(Given exercise A): In the Augusta wine weekend post, rewrite the paragraph beginning "For our actual breakfast" as a short list that keeps its main facts.

Wine Weekend in Augusta, Day 2: Montelle Winery, Mount Pleasant Estates, Silly Goose, and a Late Night Fire
I was lucky to wake up a bit early, so I headed downstairs with my laptop to work on processing some photos from our first day. I made myself some tea, and sat down with Photoshop for a little bit with the whole house to myself.
Around 8AM, I suddenly remembered that Alan had made cookies yesterday. Cookies which I didn’t remember eating. So I went back to the dining room, and lo and behold…
Cookies! I had a jump start on breakfast.
For our actual breakfast, we had waffle boat with cheesecake filling, strawberries in amaretto, and glazed bacon. All this after a delicious pear starter. Did I mention that Alan used to be a professional cook?
The jigsaw puzzle in the sitting room would pull people back, over the course of our stay.
A minitaature lamp. Must be Italian.
In a nearby yard, Julie showed me something that they had discovered on one of their past trips: an old bicycle that had been taken over by time (and a nearby tree).
Our first stop of the day: Montelle Winery.
A brief view of the interior.
Lining up for our tastings.
We arrived around 11:30 or so, and were fortunate to have missed the super big crowds. Around noon and 1PM, this whole room got incredibly crowded.
Out back there was live music, and lots of tables on the patio. This was a smaller area, past the back patio, with picnic tables set up along the side of the hill.
Looking out over the hill.
In addition to our tasting, several of us opted for some wine slushies. Because we’re fancy like that.

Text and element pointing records
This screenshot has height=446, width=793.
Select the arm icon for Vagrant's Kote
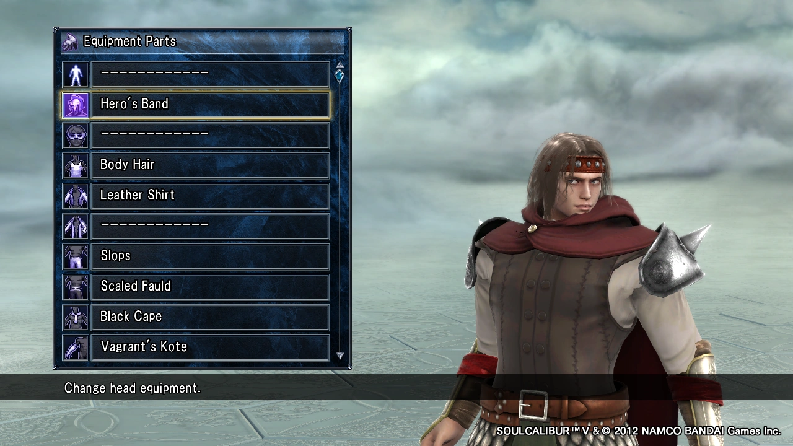pos(76,348)
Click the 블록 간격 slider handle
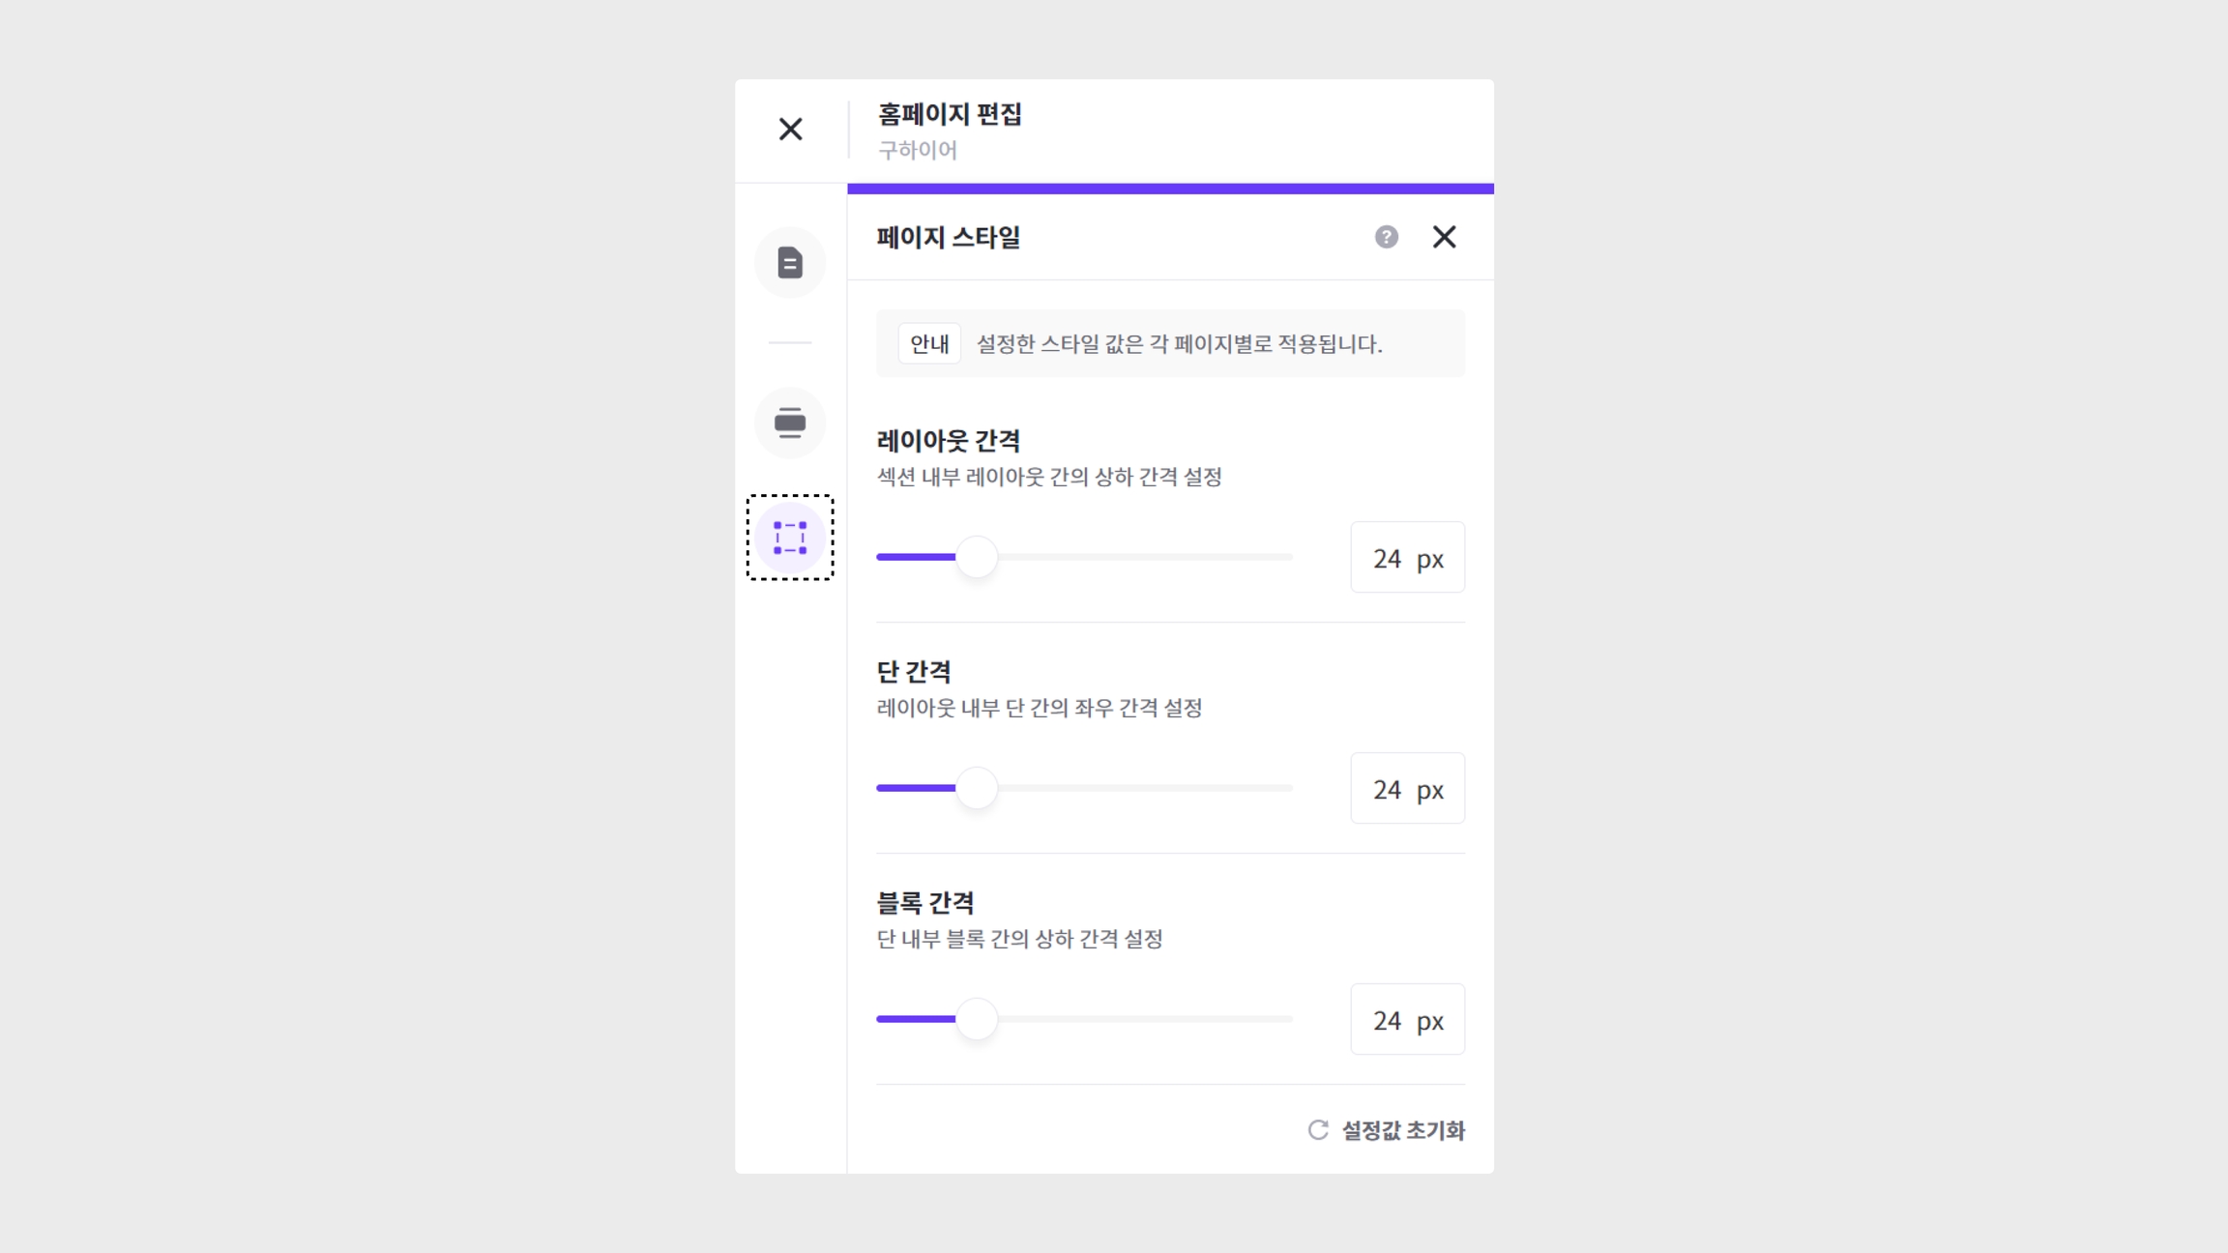 [x=977, y=1020]
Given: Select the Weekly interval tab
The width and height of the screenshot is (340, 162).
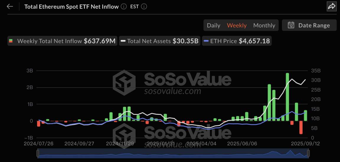Looking at the screenshot, I should pos(237,25).
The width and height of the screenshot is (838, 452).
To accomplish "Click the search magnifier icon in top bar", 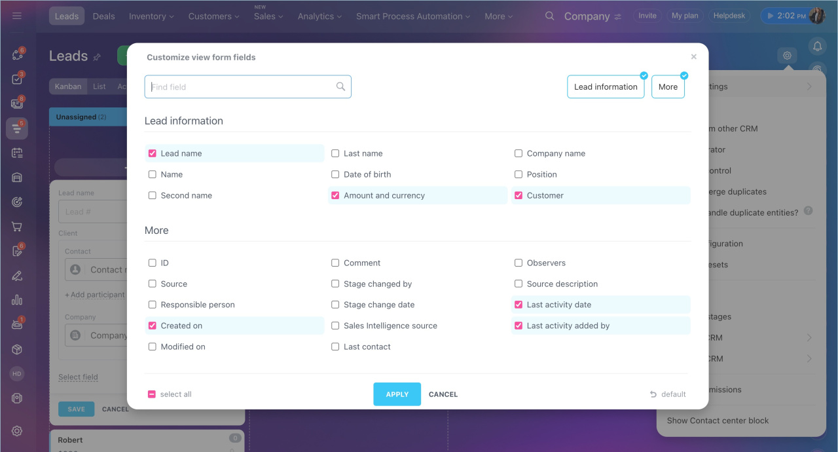I will pyautogui.click(x=550, y=16).
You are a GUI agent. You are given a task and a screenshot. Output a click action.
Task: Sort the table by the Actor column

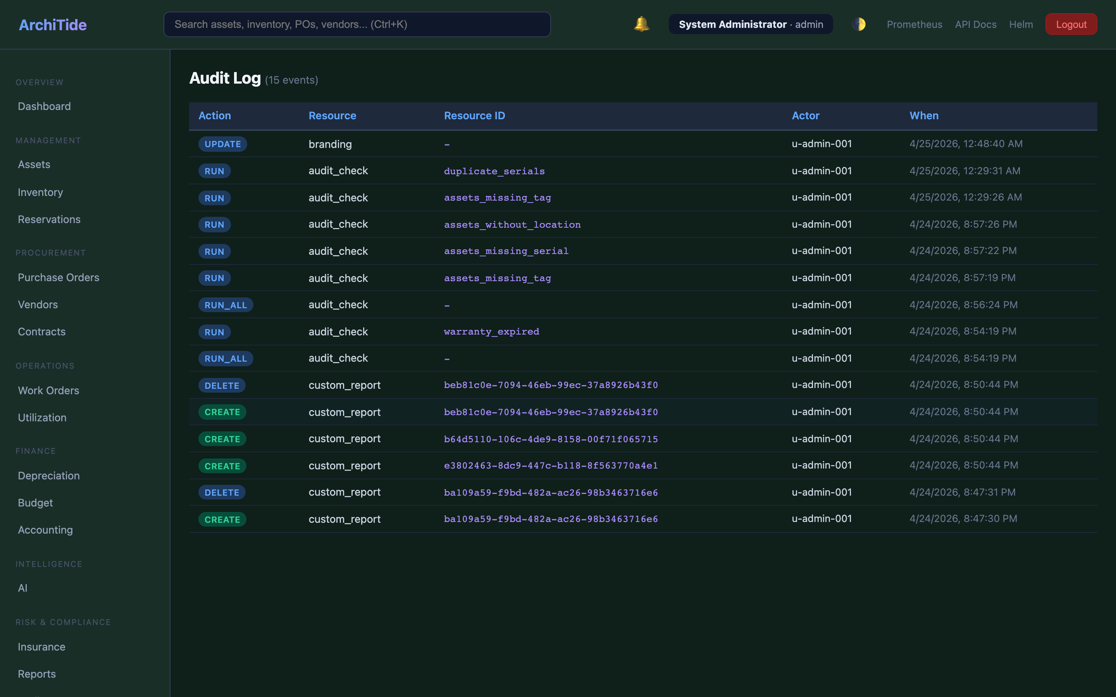pyautogui.click(x=805, y=116)
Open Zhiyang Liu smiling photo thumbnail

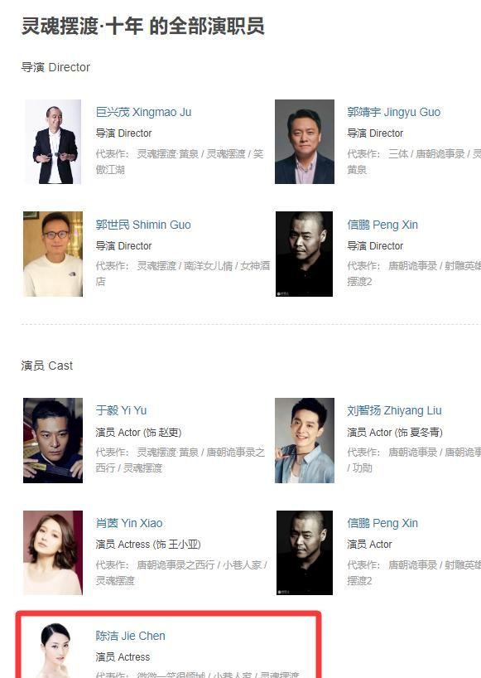click(305, 441)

(Given exercise B): Reproduce the lines of the records starting with the line that contains "You are a GUI" and going on through the end of the records, both ends included. Leave the pictures out.

(Response A):
- Starter: pear
- Waffle boat with cheesecake filling
- Strawberries in amaretto
- Glazed bacon
- Alan used to be a professional cook

(Response B):
You are a GUI agent. You are given a task and a screenshot. Output a click action.
Task: Sort the table by the Actor column

pyautogui.click(x=805, y=116)
Open Zhiyang Liu smiling photo thumbnail

click(305, 441)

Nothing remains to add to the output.